En aquel texto del célebre poeta griego de Alejandría, anidan las claves que advierten el carácter del peregrinaje de Odiseo, fuente de hondura existencial que cautiva e ilustra a lo largo de los siglos. No está de más recordar otros versos al respecto: “Desea que el camino sea largo” (…). “Mantén siempre a Ítaca en tu mente. /Llegar allí es tu destino. /Pero no tengas la menor prisa en tu viaje. /Es mejor que dure muchos años /y que viejo al fin arribes a la isla, /rico por todas las ganancias de tu viaje, /sin esperar que Ítaca te va a ofrecer riquezas”. No: no habrá otra fortuna que no sea el aprendizaje alcanzado.
Todo lo anterior viene a favor de una película sobre la Odisea que ocupa las carteleras y las redes en estos tiempos: The Return (El regreso), dirigida por el italiano Uberto Pasolini (Roma, 1957) y producida por Netflix en 2024. Pero esta vez, a diferencia de otras ocasiones, la trama no abarca todo el trayecto del personaje o parte de esa ruta en la vuelta a su morada, sino que se circunscribe al arribo de Odiseo a Ítaca, su etapa final frente a los pretendientes que devastan sus posesiones y amenazan a la sufrida Penélope, al joven Telémaco, todo bajo el caos reinante que recibe tras veinte años al rey.
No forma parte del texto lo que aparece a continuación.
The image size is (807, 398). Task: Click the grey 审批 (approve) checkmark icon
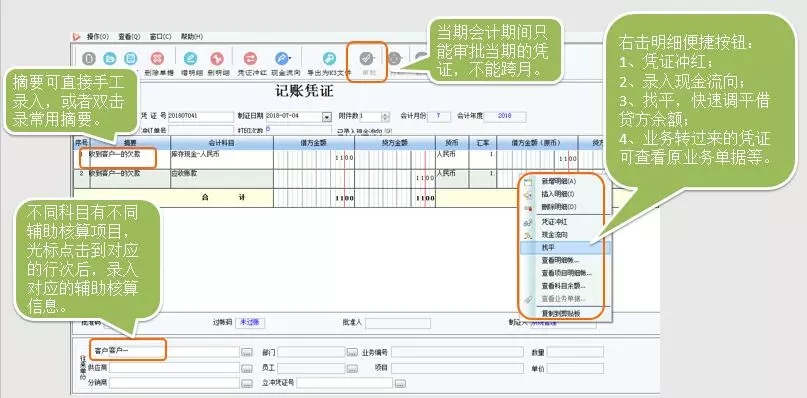366,58
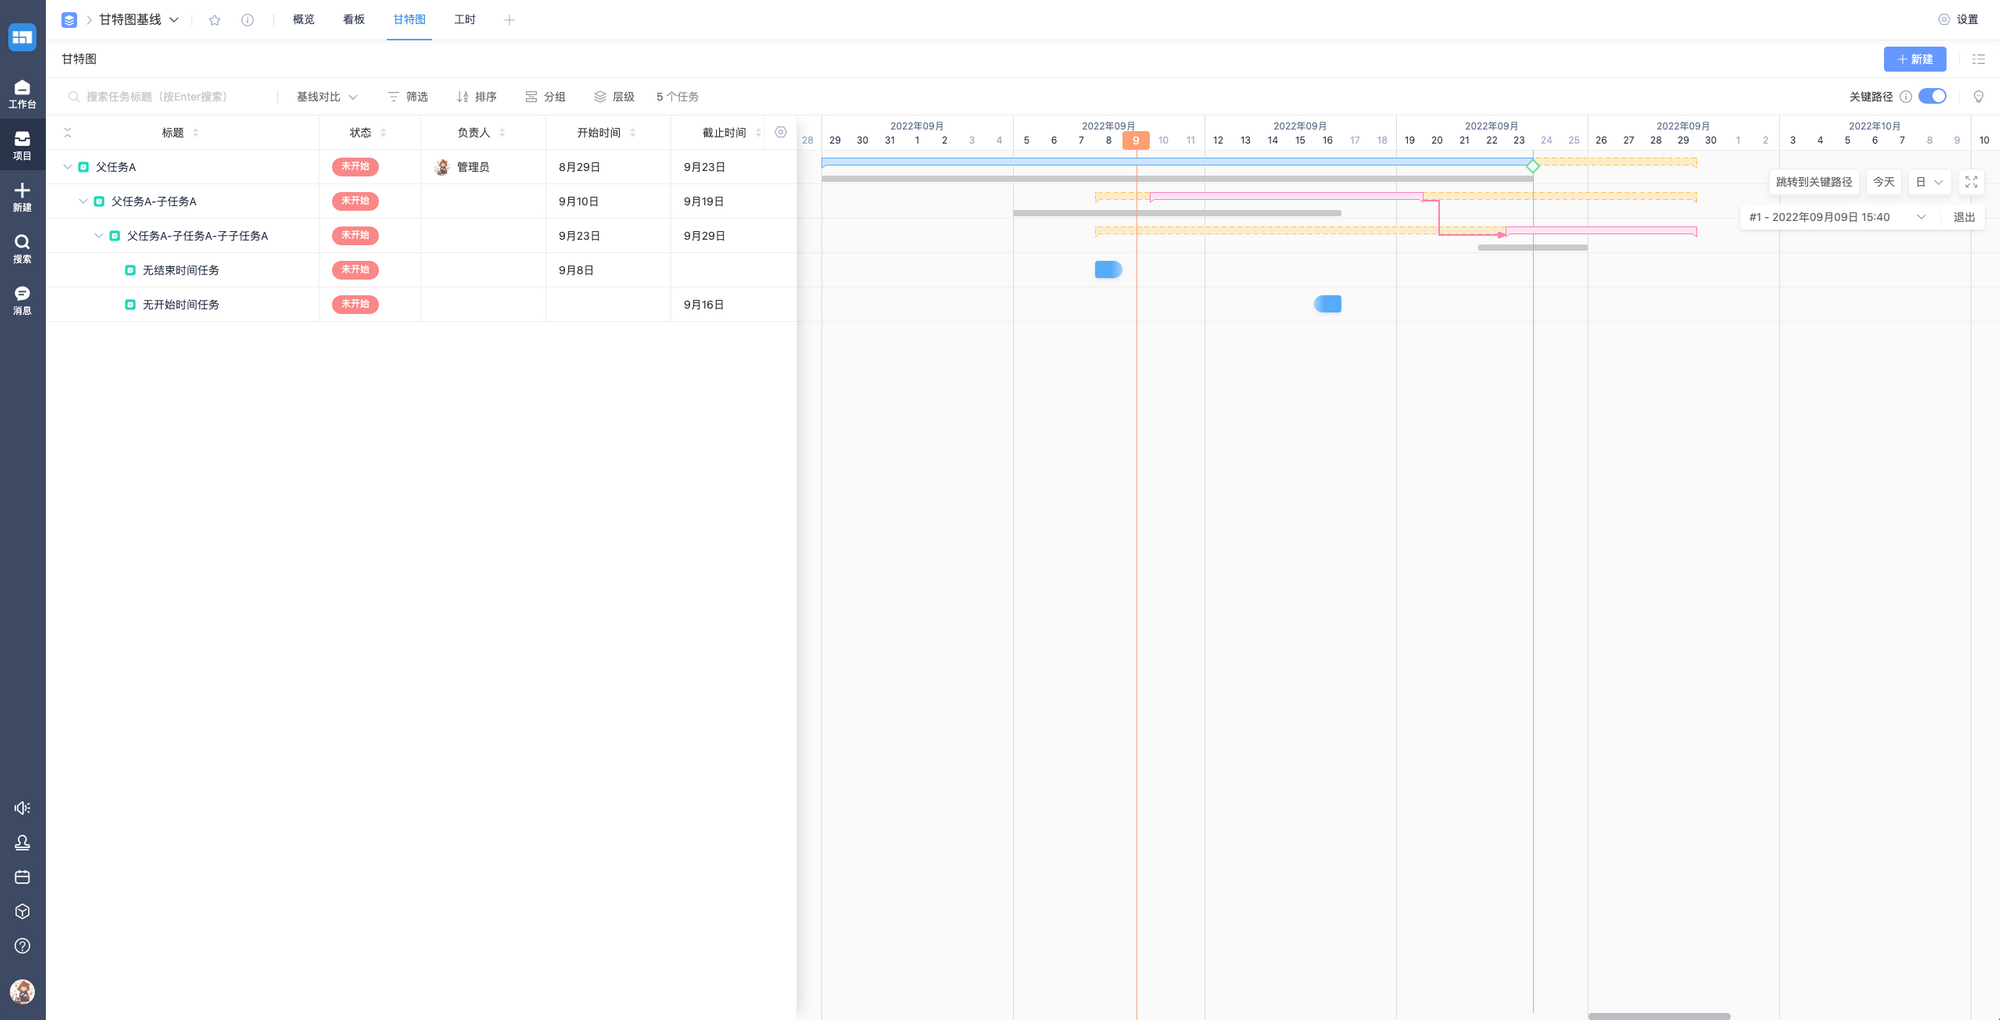Switch to the 看板 tab
2000x1020 pixels.
point(354,20)
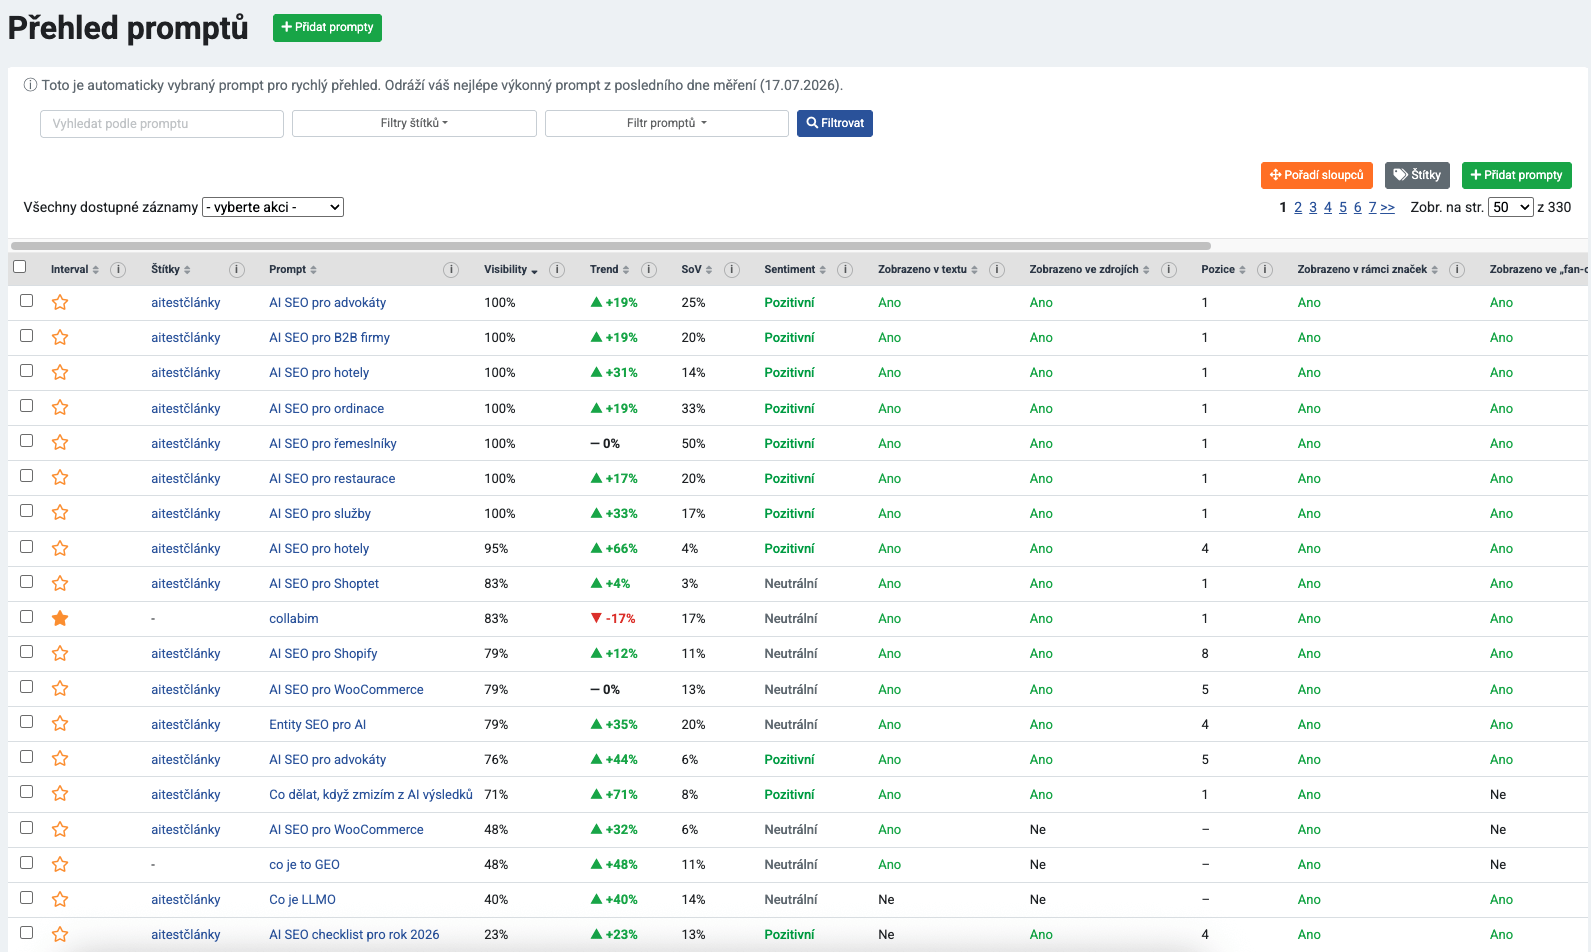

Protagonizada por dos auténticos pesos completos en el ring de la actuación cinematográfica, el británico Ralph Fiennes y la francesa Juliette Binoche, como Odiseo y Penélope, The Return, más que el episodio concluyente de las andanzas del ingenioso guerrero y navegante, se propone como una pieza de teatro que mucho recuerda a dos películas de Pier Paolo Pasolini, El Evangelio según San Mateo y Edipo Rey: los personajes en los actos que conforman la obra, interiores y exteriores escuetos, lo nativo más incisivo como definición de las escenas, la rusticidad de los ambientes, la cauta distinción mediterránea.
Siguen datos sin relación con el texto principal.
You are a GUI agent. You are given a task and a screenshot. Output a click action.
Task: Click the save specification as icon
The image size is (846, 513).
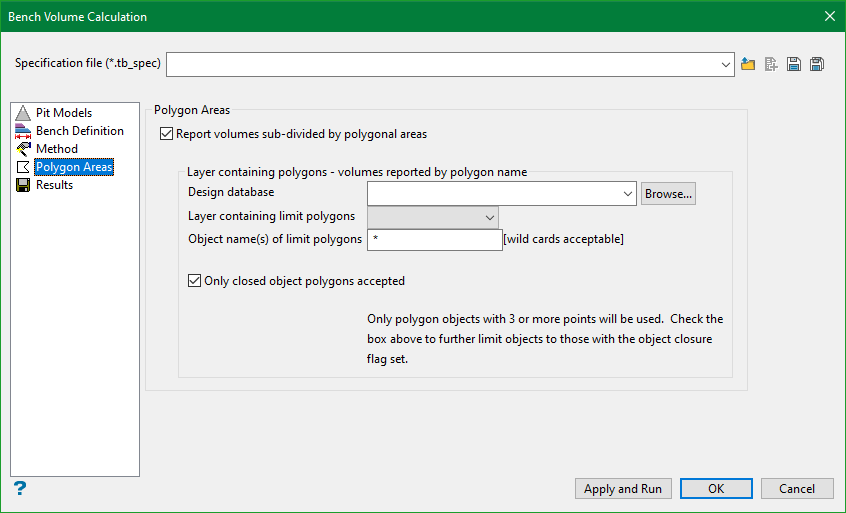[x=817, y=64]
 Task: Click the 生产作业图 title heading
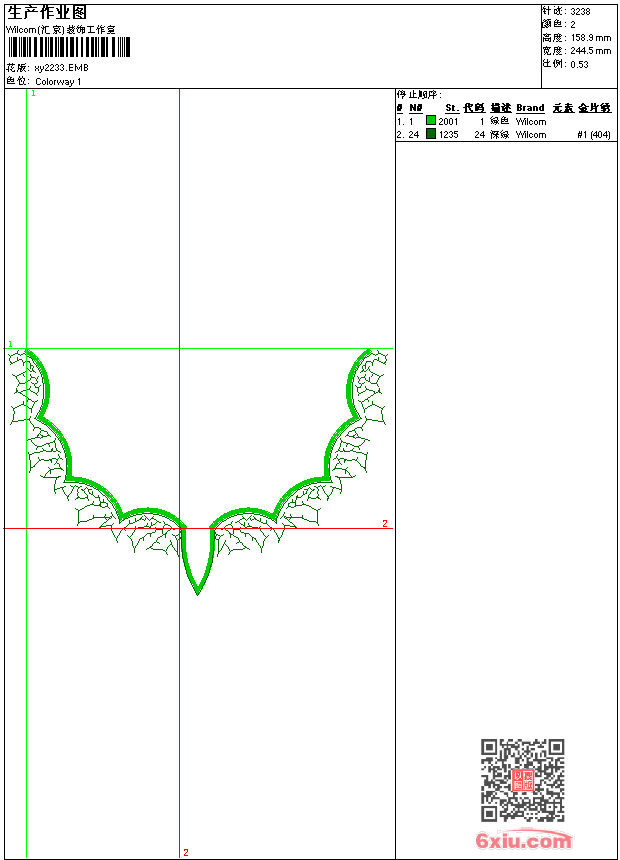(x=47, y=13)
La mirada discretamente contemplativa que propone el director como sostén de su relato, se afirma en una plenitud sin rodeos, al desplegar una encomiable mesura narrativa que tiene su cima en los desempeños de Fiennes y Binoche: un Odiseo molido corporal y mentalmente por los años de guerra y navegación, enfrentado a contingencias de todo tipo, y una Penélope cansada y dubitativa a merced del acoso de los interesados en seducirla; el primero, con sus mejillas ceñudas y un semblante sombrío, y la segunda, afincada en una parquedad sin concesiones que sostiene su ánimo con largos silencios.
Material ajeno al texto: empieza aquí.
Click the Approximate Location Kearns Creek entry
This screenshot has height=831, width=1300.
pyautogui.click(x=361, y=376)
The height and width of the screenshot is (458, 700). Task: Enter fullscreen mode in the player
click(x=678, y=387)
A diferencia de otras versiones como Ulises (1954), del italiano Mario Camerini, con el norteamericano Kirk Douglas y la italiana Silvana Mangano; y las dos con el título de La Odisea, una del italiano Mario Bava, en 1968, con el yugoslavo Bekim Fehmiu y la griega Irene Papas; y otra del ruso Andréi Konchalovski, en 1997, con el norteamericano Armand Assante y la italiana Greta Scacchi, la que ahora se está viendo resulta más cercana al espíritu originario de la obra, y sobre todo a las glosas más acreditadas que la acompañan con el interés de sus lectores. Así es el regreso de Odiseo.